Nach einer Klage der EU fürchtet Österreich den Ansturm deutscher Studenten
Wegen eines schlechten Abiturs am Numerus clausus gescheitert? Keinen Studienplatz bekommen? Für deutsche Abiturienten könnte es bald einen neuen Ausweg geben: Österreich. Dort gibt es außer dem Abitur keine weiteren Studienvoraussetzungen, die freie Studienplatzwahl ist garantiert – bislang allerdings nur für Österreicher. Nach einer Klage der EU-Kommission dürfte sich das in Zukunft ändern: Studienplätze für alle, auch für Deutsche. Genau davor fürchtet man sich derzeit in Wien. Der Ansturm der Deutschen könnte das österreichische Bildungssystem zum Kippen bringen.
Als einziges Land der Europäischen Union kennt Österreich noch den offenen Hochschulzugang. Wer den österreichischen Pass besitzt, kann das Abi-Zeugnis – und sei es auch noch so schlecht – als Eintrittsticket in die Uni verwenden. Andere EU-Bürger müssen hingegen eine weitere Hürde überwinden: Sie brauchen den Nachweis eines Studienplatzes in ihrer Heimat. Für Zehntausende deutsche Studenten ist das dank Numerus clausus unmöglich. Nach Meinung der EU-Kommission ist das Diskriminierung. Darum hat die Kommission Österreich vor dem Europäischen Gerichtshof in Luxemburg verklagt. Nun hat der EU-Generalanwalt Francis Jacobs sein Schlussplädoyer verfasst. Österreich indes rechtfertigt seine Praxis: Würden alle europäischen Studenten gleich behandelt, könnte das Bildungssystem zusammenbrechen. Der EU-Generalanwalt kontert: Wenn das Gedränge an den Unis zu groß werde, dann müsse eben die Leistung, nicht die Staatsbürgerschaft zählen.

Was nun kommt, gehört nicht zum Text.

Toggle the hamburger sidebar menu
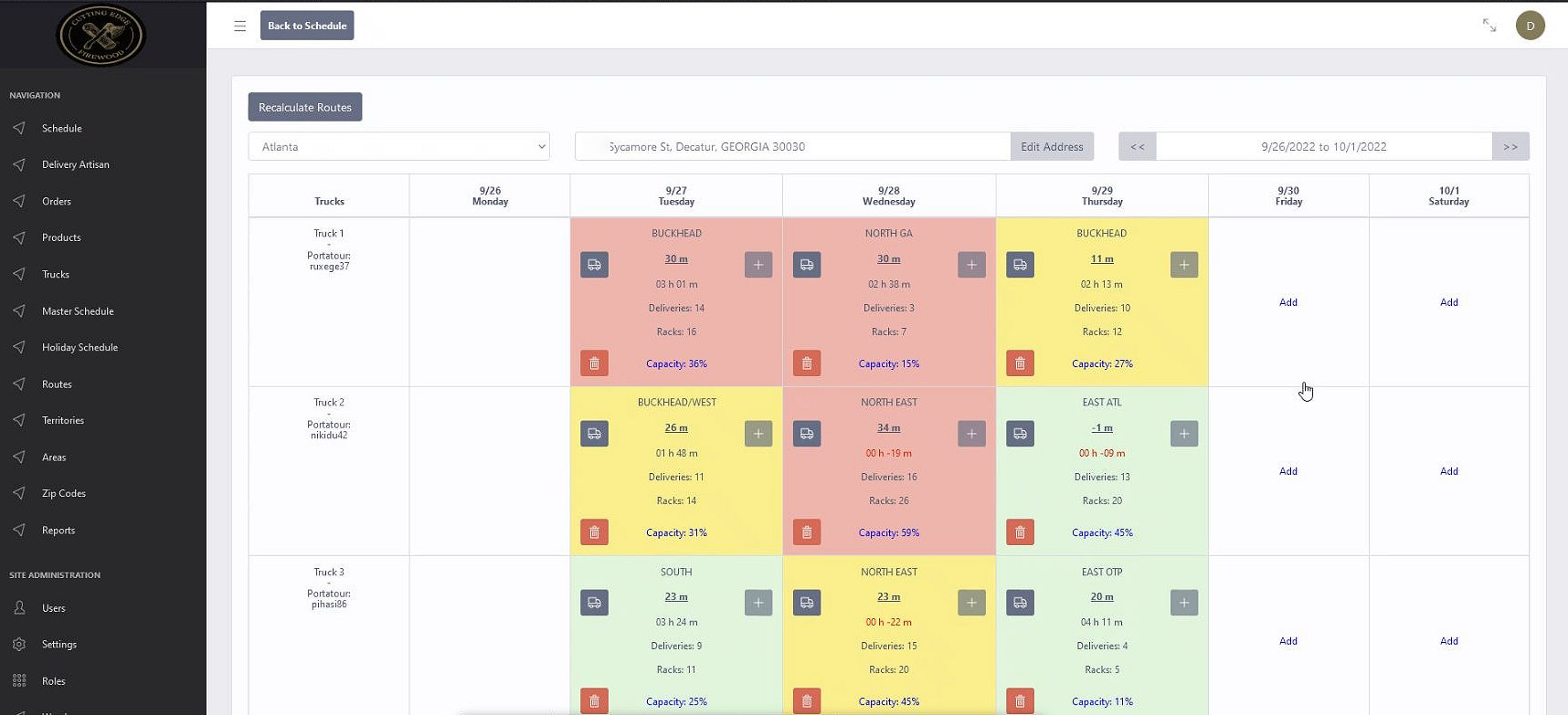 click(x=239, y=26)
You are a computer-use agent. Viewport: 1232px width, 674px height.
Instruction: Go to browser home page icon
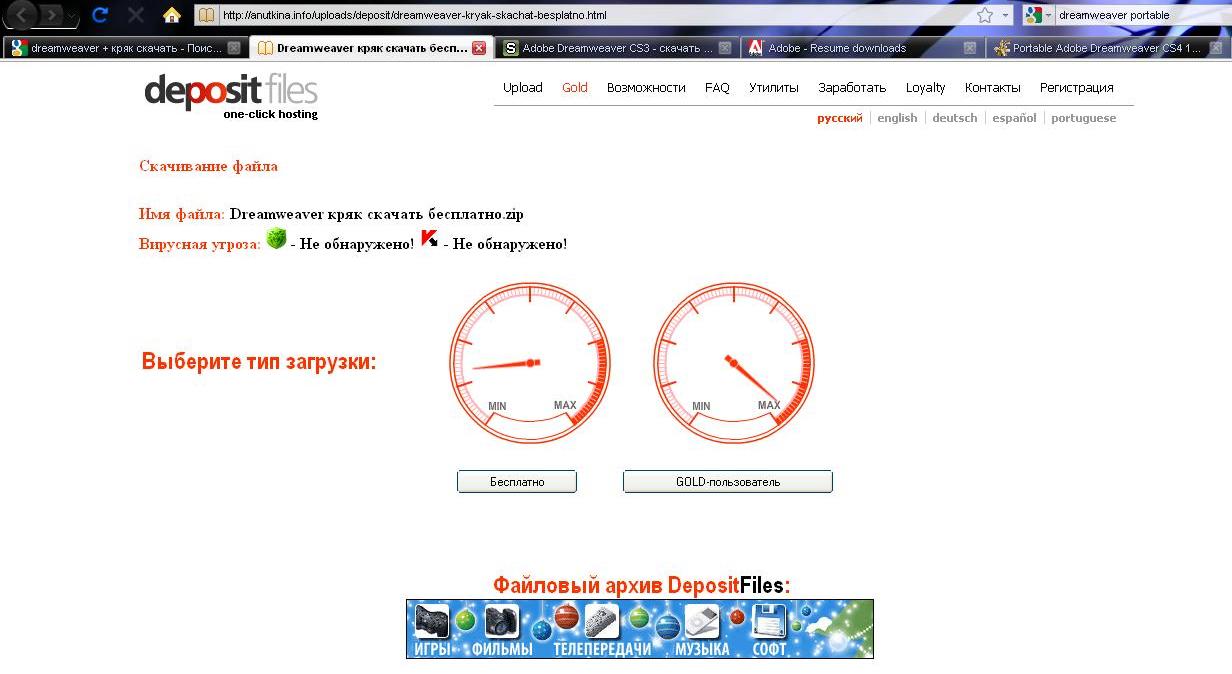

Der Europäische Gerichtshof wird den Fall wohl noch dieses Jahr entscheiden. In 80 Prozent der Fälle schließt er sich den Ausführungen seines Generalanwaltes an. Sollte es auch diesmal so sein, könnten Deutsche sofort nach Wien umsiedeln. Offiziell wird nun beschwichtigt. Der zuständige Ministerialbeamte Sigurd Höllinger glaubt nicht an den Massenexodus deutscher Abiturienten. Akademiker, so seine Prognose, seien nicht so mobil, wie man glaubt.
Über 20000 deutsche Abiturenten scheitern allein in Medizin jedes Jahr am Numerus clausus, sie alle hätten in Zukunft das Recht auf einen Studienplatz in Österreich. Doch im ganzen Land gibt es gerade einmal 1500 Medizinstudienplätze. Rudolf Mallinger, Vizerektor an der Uni Wien, sagt: »Die drei österreichischen Medizin-Unis verkraften keine 1000 zusätzlichen Medizinstudenten.« Dazu kommen noch rund 1000 deutsche Studenten, die jedes Jahr an der deutschen Budapester Semmelweis Uni für Medizin abgewiesen werden, auch für sie gäbe es keine Barrieren mehr.
Deutsche Studenten sollten sich mit ihrem Neuanfang an Österreichs Universitäten allerdings beeilen. Denn als Ausweg will die Wiener Regierung den offenen Hochschulzugang nun möglicherweise ganz abschaffen. Das offene System, so betonen die Rektoren, habe ohnehin nicht den sozial benachteiligten, sondern den reichen Bürgerkindern genützt. In »Studieneingangsphasen« will nun etwa Wiens Rektor Georg Winckler die besten Studenten ausfindig machen. Keinesfalls soll ein Numerus clausus eingeführt werden. Winckler gibt jedoch zu, dass das sozialstaatlich geprägte Österreich bei der Selektion von Studenten »überhaupt keine Erfahrung« habe.